★★★★ for Propeller's Henry V from the Financial Times
Henry V Review
By Sarah Hemming, Financial Times
There are two warrior kings in London at present. While Dominic Dromgoole’s fine, period staging of Henry V continues at Shakespeare’s Globe, into town rides the Propeller posse – Edward Hall’s all-male company – with an excellent, though very different production. Hall’s simple but effective device is to have a group of squaddies present the drama. They hover first in the theatre foyer, silent individuals in balaclavas and combat gear, then take to the stage singing The Pogues’ “A Pair of Brown Eyes”. Discovering the costumes, they slip into the parts, but they also share the storytelling role of the chorus, their presence alone enough to underscore the importance of the common soldier and the play’s point that the peace, so hard won, did not continue.
It is a vigorous, exciting, inventive production that makes eloquent use of song and stage imagery. We first see Henry, seated in full uniform, showered with red poppy petals; when the company land in France, they gather behind wooden slats to resemble a D-Day landing crew.
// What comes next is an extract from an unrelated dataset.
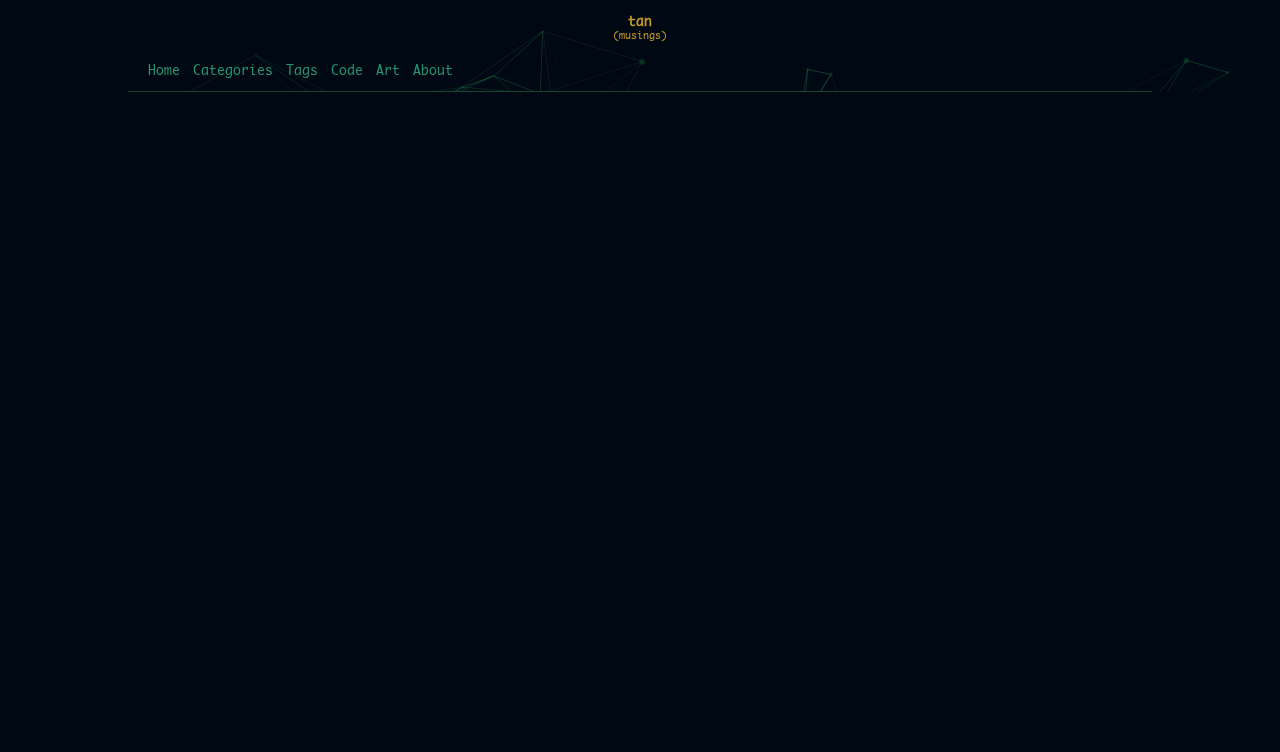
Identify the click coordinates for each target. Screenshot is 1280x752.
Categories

Such touches reinforce the enduring concerns of Shakespeare’s play, holding the famous victory and the grim reality of war in tension throughout.
The staging is often funny and testosterone-fuelled, but it can also be touching: the scene with the French Princess Katherine (Karl Davies) attempting an English lesson is sweetly funny and the sudden switch, as the conflict ends, into a shocked emptiness, is beautifully done. Dugald Bruce-Lockhart’s Henry is a tough customer who seems to steel himself against sentiment, though his relief at the battle’s end suggests that his role has cost him much. The tight ensemble nature of the staging reflects the “band of brothers” ethos of the Agincourt victory and deploys the masculinity of the group with swagger but also subtlety.